======== Data for processing ========

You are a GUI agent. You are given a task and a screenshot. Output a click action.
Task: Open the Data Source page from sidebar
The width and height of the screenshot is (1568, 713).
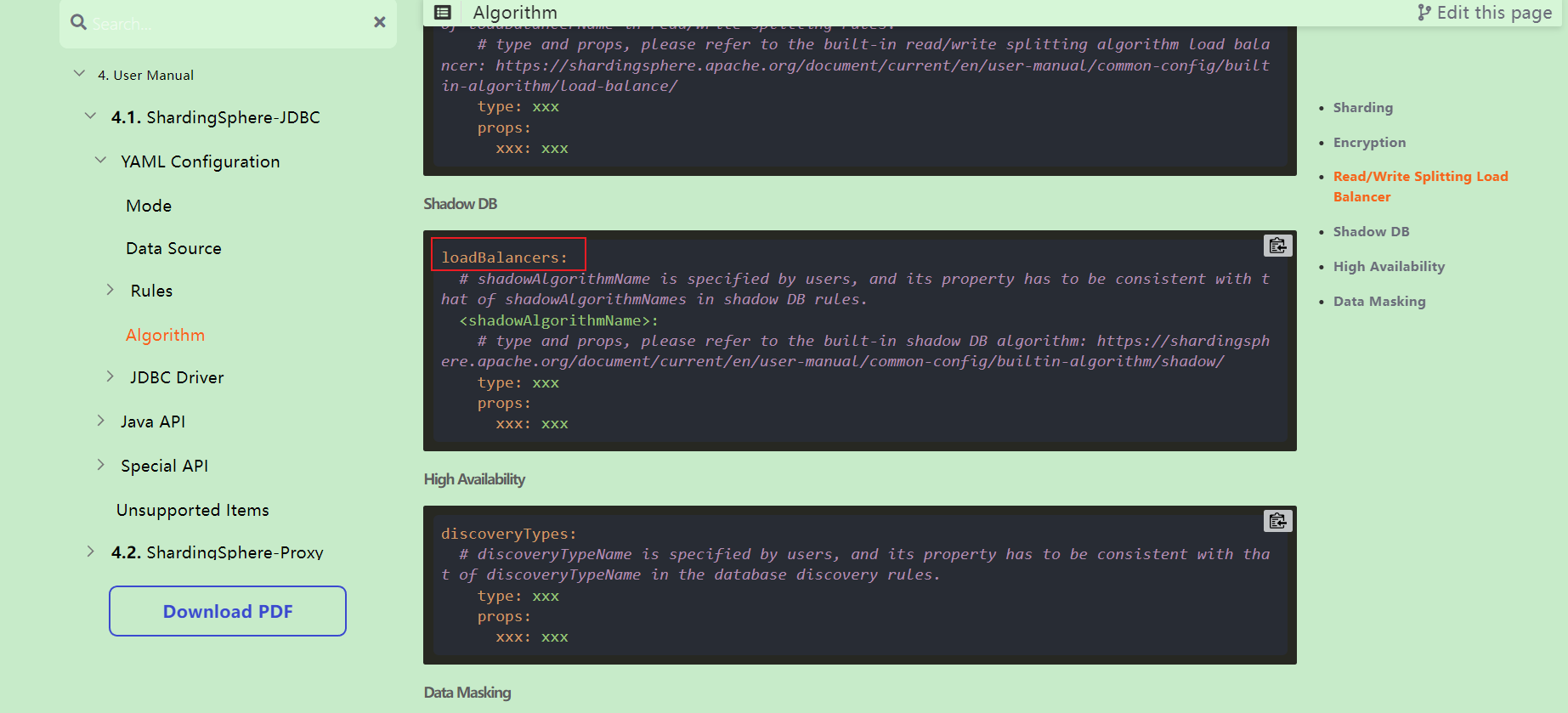pos(173,247)
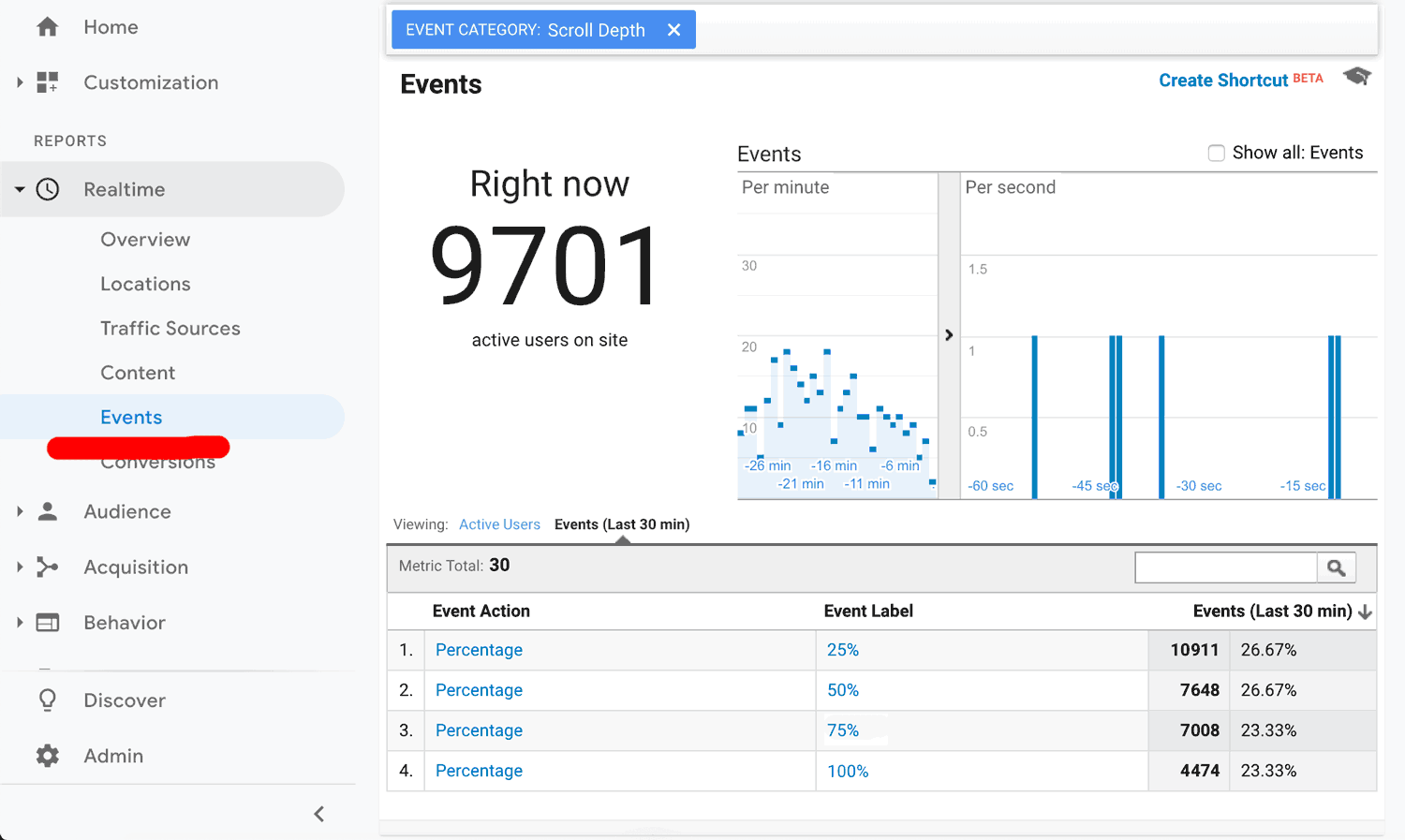Click the Realtime clock icon

click(48, 189)
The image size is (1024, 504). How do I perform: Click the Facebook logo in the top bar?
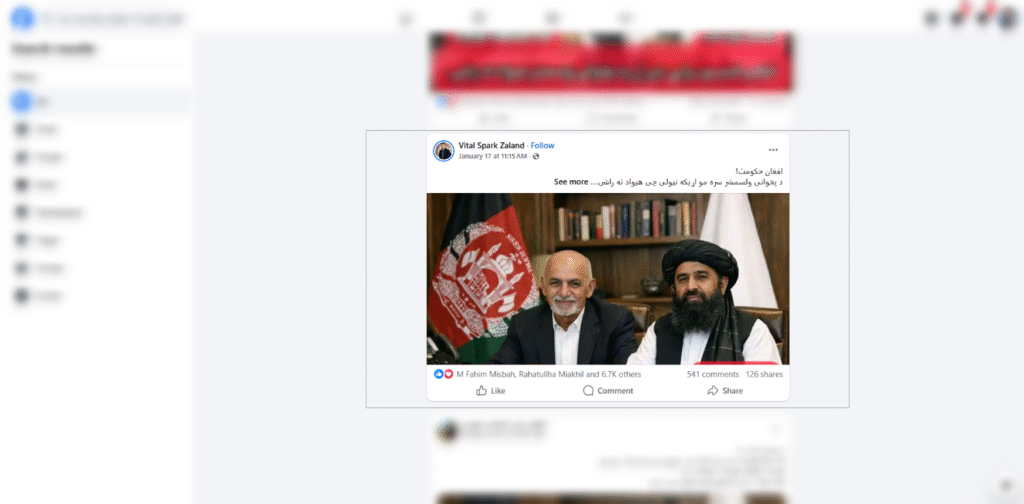pyautogui.click(x=22, y=18)

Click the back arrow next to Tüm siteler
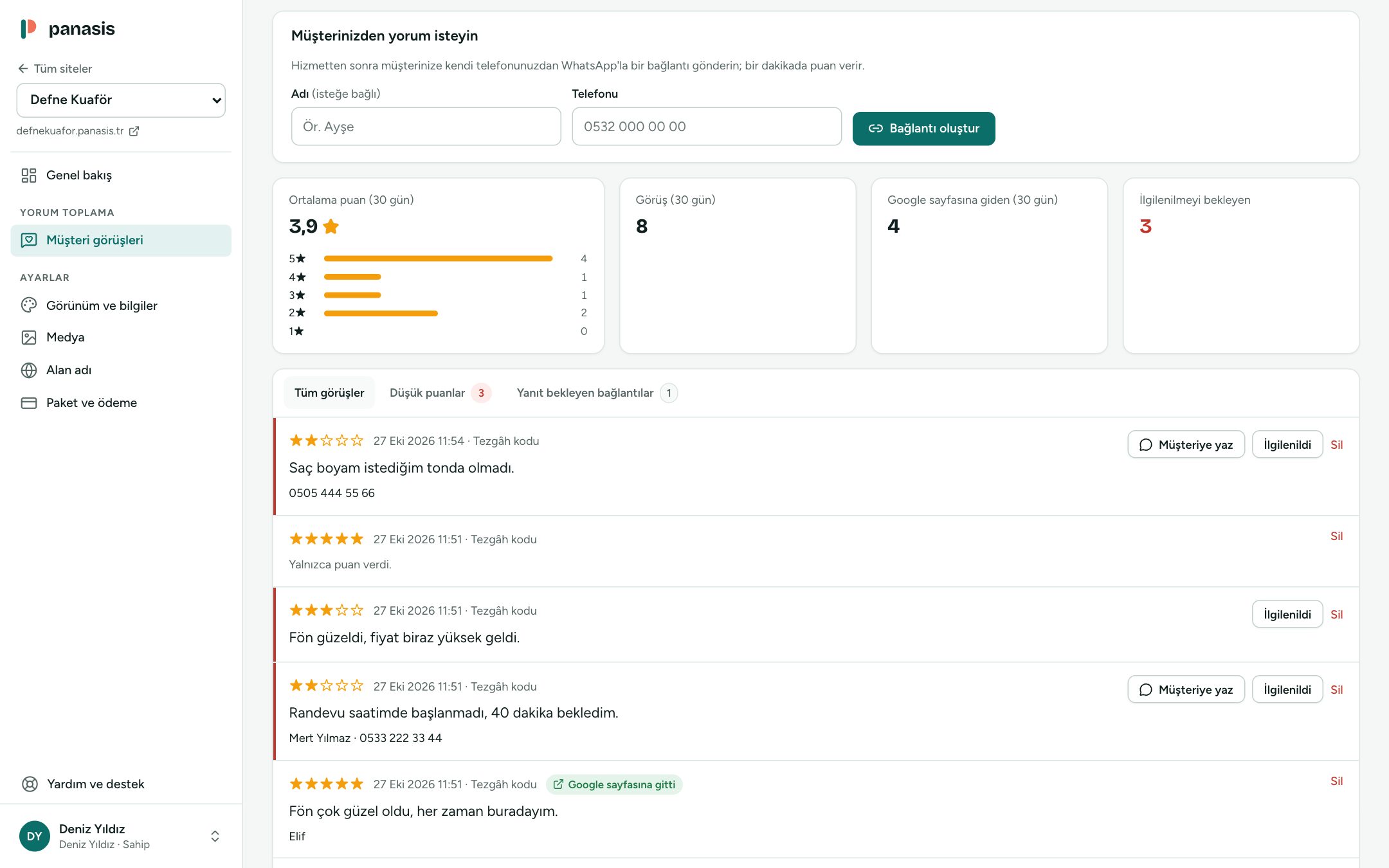click(x=23, y=69)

========

* _Your instructions_
Pictures aside, restate all of the entries exactly.

* _Response for this exercise_
You are a GUI agent. You are given a task and a screenshot. Output a click action.
Task: Open the Data Source page from sidebar
The width and height of the screenshot is (1568, 713).
pos(173,247)
Click the Realtime clock icon

click(48, 189)
The image size is (1024, 504). How do I perform: Click the Facebook logo in the top bar?
pyautogui.click(x=22, y=18)

Click the back arrow next to Tüm siteler
click(x=23, y=69)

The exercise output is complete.